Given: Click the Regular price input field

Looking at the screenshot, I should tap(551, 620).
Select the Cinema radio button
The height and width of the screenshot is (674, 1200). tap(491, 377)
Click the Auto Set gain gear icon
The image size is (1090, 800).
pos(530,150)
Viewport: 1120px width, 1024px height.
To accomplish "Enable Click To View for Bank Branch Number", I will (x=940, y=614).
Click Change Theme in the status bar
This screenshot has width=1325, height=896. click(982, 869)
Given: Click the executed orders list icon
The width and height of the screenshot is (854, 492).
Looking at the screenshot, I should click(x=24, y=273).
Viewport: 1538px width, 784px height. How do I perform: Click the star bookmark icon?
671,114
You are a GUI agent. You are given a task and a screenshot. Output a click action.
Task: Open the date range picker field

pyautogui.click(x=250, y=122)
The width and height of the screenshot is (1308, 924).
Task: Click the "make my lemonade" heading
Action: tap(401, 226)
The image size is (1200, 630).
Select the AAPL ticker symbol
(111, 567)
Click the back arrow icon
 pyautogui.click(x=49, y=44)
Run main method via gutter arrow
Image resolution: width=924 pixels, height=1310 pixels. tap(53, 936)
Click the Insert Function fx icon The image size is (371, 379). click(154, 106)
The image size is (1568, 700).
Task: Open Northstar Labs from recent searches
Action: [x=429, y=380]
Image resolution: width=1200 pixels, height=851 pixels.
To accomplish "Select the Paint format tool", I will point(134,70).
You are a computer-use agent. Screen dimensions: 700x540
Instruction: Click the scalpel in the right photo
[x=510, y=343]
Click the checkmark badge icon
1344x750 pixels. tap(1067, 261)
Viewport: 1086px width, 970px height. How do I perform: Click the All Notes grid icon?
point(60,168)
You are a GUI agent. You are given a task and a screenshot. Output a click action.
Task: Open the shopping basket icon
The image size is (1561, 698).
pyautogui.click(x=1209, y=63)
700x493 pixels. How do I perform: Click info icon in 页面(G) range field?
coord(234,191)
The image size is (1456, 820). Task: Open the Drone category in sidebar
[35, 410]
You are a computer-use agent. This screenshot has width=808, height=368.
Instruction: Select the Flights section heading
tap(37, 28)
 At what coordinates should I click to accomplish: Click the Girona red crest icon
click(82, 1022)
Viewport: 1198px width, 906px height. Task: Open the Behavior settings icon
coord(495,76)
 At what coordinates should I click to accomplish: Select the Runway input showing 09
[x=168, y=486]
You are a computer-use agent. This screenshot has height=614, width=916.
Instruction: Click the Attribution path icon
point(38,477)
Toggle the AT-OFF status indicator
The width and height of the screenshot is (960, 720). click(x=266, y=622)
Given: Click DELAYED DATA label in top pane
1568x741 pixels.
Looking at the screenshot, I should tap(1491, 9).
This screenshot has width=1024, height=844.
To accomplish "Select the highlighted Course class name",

• _How to complete this task_:
Go over the listing above and copy out each line that includes "computer".

• _Reply_:
You are a computer-use agent. Screen dimensions: 700x540
You are a computer-use agent. This screenshot has width=808, height=368.
You are a computer-use agent. This screenshot has height=614, width=916.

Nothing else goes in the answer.